Script is rewritten at BBC Films

Direction unclear as line between pics, dramas blur

CANNES -- BBC Films, the film unit for U.K. pubcaster the BBC, is losing its standalone tag at the corporation, leaving the industry to ponder the question: "If it ain't broke, why fix it?"

The corporation is rejigging the way it's structured, but the fuzzy picture of what that means to the staff at BBC Films, the relationships the unit has spent more than 10 years building and its editorial line in moviemaking may not come into sharper focus any time soon.

Because no one knows anything, and everyone knows everything.
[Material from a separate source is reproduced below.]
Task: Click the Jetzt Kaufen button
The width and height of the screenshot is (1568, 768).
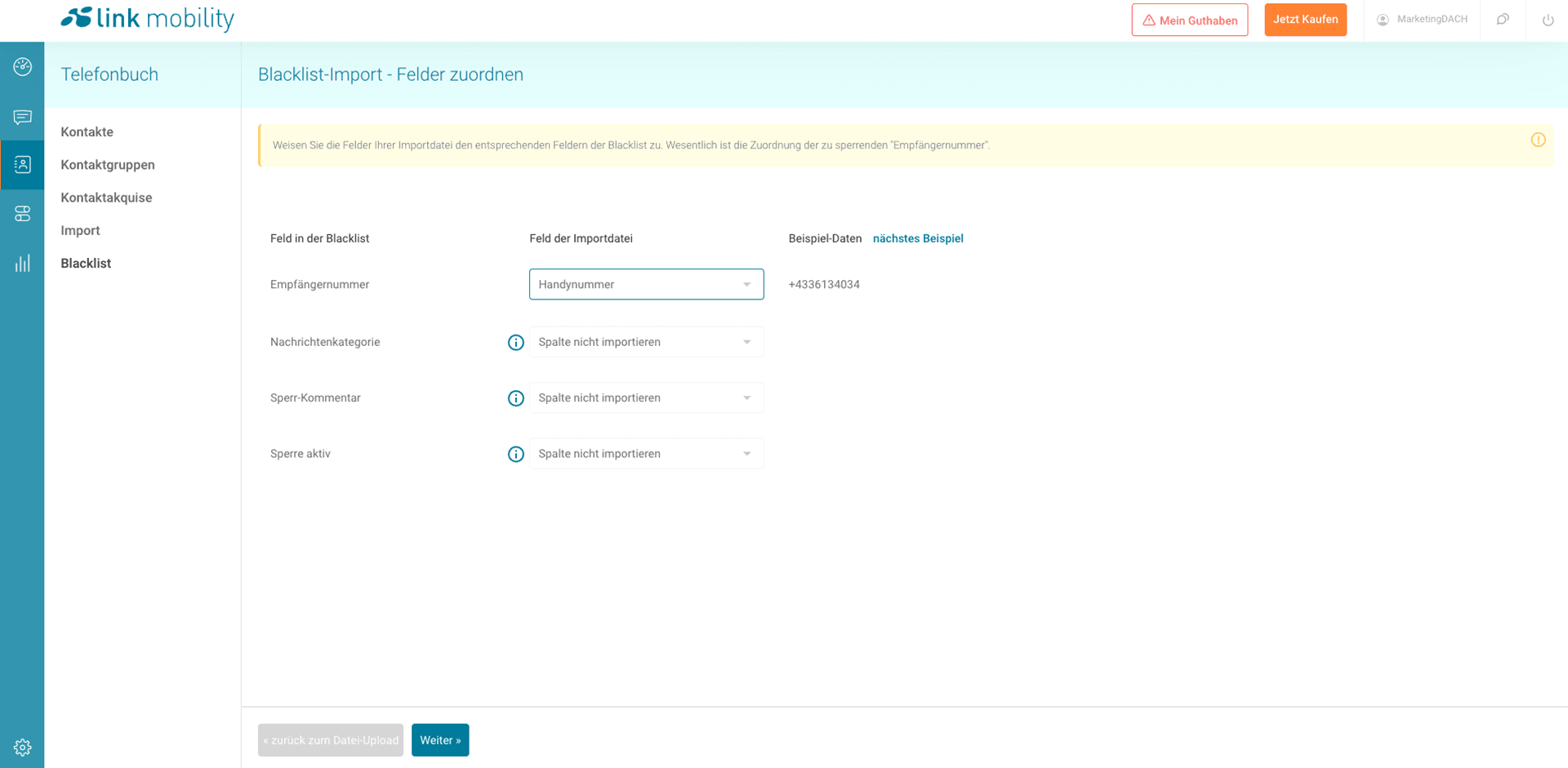Action: [x=1305, y=20]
BBC controller of fiction Jane Tranter, now in Los Angeles, issued a statement Wednesday detailing her plans to change reporting lines on movies.

On paper, Tranter already oversees BBC Films, contrary to the industry perception of its autonomy.

Tranter talks about "the synergy between films and television" and how she is looking for "greater cross-pollination" but that "it is also true to say that we have not as yet worked through exactly how best to achieve this closeness."

Tranter continues: "Clearly the uniqueness of both film and television needs to be protected, and we are in the very early stages of looking at this."

But because her plans and the BBC strategy remains unresolved, no one wants to go on the record as jobs are on the line.

"Change (in reporting) is always unsettling and people leave," a BBC insider said. "The big worry is that such talk unsettles our filmmaking partners, who we have spent years building relationships with."

Members of the U.K. film production industry said Wednesday that it is ironic that such "unsettling" activity began to emerge just as BBC Films is gearing up to shoot "Revolutionary Road," produced by Scott Rudin, Bobby Cohen and John Hart and starring Leonardo DiCaprio and Kate Winslet.

Directed by Sam Mendes, "Revolutionary Road" is co-financed with the BBC by DreamWorks.

A BBC spokesperson said funding levels (now at about $20 million a year) will remain the same through the changes and that the editorial and cultural involvement in movies at the BBC is "unlikely to change overnight, if at all."

For her part, Tranter said the BBC's support of -- and investment in -- film and drama "will continue more powerfully than ever."

But there is no doubt that in the potboiler atmosphere of Cannes, the wind of change at the BBC has unsettled producers. "It seems the BBC has revealed a desire to change before working how what the change is going to be," one BBC insider said.